Anton whirled to see a male lion with a black mane and amber eyes springing from a low place in the ground. It charged past a zombie, whose shambling, swaying effort to intercept it was too slow, and at one of the living Thayans.

Arrows flew at the beast. One pierced its haunch, and the lion stumbled but then kept charging. Shouting words that rang like metal striking metal, Umara struck the animal with darts of blue light, but that didn’t stop it, either. Anton ran at it even though he was unlikely to reach it in time for it to make a difference to the threatened man.

The lion sprang and carried its prey down beneath swiping talons and clamping, tearing jaws, reducing the Thayan’s body to wet red ruin in a heartbeat. Then it abandoned its victim and raced back into the trees.

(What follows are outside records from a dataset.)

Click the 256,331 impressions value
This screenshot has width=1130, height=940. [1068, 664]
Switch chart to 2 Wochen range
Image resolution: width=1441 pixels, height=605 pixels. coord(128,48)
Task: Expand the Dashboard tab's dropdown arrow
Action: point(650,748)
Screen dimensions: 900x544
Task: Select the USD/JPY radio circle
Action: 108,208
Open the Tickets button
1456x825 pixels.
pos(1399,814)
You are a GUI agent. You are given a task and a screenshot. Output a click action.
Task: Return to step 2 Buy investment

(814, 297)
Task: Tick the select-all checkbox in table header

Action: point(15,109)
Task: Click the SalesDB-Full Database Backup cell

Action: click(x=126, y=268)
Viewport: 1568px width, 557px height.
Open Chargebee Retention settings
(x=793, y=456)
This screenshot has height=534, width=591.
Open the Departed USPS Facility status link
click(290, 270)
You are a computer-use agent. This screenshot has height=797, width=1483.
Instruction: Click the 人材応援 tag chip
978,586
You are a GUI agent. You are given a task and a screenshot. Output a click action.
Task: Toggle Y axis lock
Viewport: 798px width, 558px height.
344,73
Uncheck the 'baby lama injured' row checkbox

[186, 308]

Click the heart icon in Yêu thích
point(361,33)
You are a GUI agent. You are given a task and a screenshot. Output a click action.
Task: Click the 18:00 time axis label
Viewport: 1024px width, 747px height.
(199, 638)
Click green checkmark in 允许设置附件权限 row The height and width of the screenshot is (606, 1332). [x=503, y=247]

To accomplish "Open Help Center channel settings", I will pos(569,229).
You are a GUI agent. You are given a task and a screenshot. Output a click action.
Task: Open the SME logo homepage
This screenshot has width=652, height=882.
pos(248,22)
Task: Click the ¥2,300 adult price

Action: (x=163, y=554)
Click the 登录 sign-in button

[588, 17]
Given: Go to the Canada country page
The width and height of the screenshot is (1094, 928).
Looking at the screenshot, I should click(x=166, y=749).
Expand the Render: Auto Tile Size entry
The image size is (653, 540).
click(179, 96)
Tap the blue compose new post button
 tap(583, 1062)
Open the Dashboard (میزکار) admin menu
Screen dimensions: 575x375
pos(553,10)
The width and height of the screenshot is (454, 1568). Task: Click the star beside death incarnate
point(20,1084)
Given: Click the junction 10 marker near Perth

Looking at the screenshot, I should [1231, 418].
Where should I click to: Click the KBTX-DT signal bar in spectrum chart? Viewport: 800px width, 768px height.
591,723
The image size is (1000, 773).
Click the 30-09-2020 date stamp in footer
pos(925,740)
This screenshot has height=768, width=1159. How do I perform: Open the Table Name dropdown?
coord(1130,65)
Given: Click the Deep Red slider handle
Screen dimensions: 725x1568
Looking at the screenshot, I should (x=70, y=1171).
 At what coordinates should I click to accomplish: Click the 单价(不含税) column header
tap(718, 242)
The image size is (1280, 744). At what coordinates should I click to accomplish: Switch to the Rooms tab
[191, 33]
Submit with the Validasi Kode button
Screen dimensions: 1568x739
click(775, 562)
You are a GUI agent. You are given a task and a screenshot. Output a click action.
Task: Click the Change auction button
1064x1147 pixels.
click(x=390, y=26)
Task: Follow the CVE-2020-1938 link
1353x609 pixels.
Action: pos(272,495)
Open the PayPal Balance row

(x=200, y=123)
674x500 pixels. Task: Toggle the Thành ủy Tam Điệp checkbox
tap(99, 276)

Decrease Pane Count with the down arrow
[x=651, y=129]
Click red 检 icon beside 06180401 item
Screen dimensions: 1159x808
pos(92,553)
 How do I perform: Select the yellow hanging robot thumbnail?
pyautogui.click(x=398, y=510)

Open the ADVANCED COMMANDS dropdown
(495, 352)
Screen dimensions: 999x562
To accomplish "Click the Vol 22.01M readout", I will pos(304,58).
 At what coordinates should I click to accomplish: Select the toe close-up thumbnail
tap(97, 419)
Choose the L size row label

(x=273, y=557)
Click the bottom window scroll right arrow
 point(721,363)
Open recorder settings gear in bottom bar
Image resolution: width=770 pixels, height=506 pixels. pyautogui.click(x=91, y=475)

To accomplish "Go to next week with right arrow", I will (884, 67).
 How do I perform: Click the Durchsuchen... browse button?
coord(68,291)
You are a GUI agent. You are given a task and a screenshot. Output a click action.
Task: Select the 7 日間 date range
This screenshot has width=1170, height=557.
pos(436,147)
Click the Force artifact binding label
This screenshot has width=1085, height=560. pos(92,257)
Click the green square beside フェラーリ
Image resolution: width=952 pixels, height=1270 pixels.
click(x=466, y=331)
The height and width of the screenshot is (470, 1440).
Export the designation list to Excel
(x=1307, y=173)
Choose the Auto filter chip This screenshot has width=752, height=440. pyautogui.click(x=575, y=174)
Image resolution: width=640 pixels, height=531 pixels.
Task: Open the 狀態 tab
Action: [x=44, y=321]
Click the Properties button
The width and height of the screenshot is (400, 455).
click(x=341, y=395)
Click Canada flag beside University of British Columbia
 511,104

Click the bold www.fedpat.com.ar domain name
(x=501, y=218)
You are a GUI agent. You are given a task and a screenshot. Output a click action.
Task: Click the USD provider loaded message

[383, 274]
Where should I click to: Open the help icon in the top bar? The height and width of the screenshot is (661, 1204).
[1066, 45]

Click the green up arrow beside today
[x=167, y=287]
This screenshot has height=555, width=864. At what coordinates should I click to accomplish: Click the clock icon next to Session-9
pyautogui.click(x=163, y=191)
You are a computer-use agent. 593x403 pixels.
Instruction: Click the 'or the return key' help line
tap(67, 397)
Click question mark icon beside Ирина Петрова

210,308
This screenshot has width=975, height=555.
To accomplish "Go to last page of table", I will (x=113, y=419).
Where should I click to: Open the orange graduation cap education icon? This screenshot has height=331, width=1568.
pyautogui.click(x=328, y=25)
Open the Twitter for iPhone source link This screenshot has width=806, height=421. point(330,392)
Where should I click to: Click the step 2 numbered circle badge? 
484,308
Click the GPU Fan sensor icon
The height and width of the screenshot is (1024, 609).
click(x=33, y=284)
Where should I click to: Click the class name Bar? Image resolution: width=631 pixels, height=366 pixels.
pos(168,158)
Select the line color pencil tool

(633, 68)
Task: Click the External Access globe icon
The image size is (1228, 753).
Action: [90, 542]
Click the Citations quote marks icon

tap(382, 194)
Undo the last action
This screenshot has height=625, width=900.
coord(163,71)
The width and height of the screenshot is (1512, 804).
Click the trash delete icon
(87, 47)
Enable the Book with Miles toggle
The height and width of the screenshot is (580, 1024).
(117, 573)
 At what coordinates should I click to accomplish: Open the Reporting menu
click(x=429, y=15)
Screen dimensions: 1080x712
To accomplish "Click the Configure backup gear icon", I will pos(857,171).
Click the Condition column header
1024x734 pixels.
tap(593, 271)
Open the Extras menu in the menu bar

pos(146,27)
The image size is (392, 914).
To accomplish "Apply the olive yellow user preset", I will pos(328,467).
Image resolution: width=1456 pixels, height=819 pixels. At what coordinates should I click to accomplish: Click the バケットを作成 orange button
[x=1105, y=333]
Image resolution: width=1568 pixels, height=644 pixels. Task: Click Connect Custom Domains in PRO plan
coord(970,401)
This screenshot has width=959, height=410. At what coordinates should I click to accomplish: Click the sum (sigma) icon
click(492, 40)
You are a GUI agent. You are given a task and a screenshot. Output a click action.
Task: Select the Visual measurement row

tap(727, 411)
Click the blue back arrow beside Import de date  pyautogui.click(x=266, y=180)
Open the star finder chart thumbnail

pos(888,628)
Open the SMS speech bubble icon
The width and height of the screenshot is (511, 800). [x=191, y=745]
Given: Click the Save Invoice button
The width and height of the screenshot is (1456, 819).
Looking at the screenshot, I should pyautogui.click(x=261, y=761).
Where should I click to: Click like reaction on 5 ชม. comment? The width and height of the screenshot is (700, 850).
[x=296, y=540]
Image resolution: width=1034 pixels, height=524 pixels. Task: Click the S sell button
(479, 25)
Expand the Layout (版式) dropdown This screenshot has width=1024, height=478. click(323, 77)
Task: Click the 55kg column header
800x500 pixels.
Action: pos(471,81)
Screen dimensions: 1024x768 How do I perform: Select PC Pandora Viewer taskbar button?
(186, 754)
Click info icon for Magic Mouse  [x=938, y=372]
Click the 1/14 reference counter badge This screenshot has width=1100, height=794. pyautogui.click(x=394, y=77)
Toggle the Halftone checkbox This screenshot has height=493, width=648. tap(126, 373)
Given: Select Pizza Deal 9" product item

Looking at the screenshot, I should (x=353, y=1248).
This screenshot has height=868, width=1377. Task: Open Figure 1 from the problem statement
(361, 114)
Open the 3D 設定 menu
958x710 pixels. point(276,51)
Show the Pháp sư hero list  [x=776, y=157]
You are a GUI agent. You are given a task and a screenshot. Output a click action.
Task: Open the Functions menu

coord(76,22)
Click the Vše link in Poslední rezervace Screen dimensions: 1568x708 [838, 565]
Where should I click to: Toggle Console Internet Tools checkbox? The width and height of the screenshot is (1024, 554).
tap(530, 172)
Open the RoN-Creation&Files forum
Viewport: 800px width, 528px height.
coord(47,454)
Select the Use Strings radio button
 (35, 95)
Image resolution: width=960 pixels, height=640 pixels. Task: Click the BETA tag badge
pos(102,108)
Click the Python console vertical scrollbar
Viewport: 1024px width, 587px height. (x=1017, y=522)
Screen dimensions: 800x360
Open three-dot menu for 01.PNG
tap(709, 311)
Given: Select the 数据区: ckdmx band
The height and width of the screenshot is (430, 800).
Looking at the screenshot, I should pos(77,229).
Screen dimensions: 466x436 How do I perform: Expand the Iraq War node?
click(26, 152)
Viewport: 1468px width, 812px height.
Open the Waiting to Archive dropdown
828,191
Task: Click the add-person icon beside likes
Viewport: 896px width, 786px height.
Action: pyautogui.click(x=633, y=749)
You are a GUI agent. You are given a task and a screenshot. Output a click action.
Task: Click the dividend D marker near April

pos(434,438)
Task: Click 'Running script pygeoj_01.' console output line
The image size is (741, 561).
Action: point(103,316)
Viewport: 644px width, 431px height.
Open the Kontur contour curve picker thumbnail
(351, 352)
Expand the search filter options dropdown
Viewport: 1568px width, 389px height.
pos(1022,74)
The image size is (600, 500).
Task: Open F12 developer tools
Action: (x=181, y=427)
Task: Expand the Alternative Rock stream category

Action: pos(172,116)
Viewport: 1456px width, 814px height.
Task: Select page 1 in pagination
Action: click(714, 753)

Arrows and quarrels whizzed after it, but no more found their mark before the animal vanished.

Halting, Anton looked at the body on the ground, considered the unbloodied blades in his hands, and felt a frustrated urge to cut something. Looking just as angry, Umara said, “The cat wasn’t put off by the zombie, it risked making a run at the whole pack of us, and then it didn’t even carry away its kill to eat.”

“Moreover,” Anton said, “it’s generally female lions that do the hunting, or so I understand. All of which suggests this wasn’t a natural occurrence. Someone or something else is controlling the beast to extract Stedd from our midst. Possibly by slaughtering the rest of us until there no longer is a midst.”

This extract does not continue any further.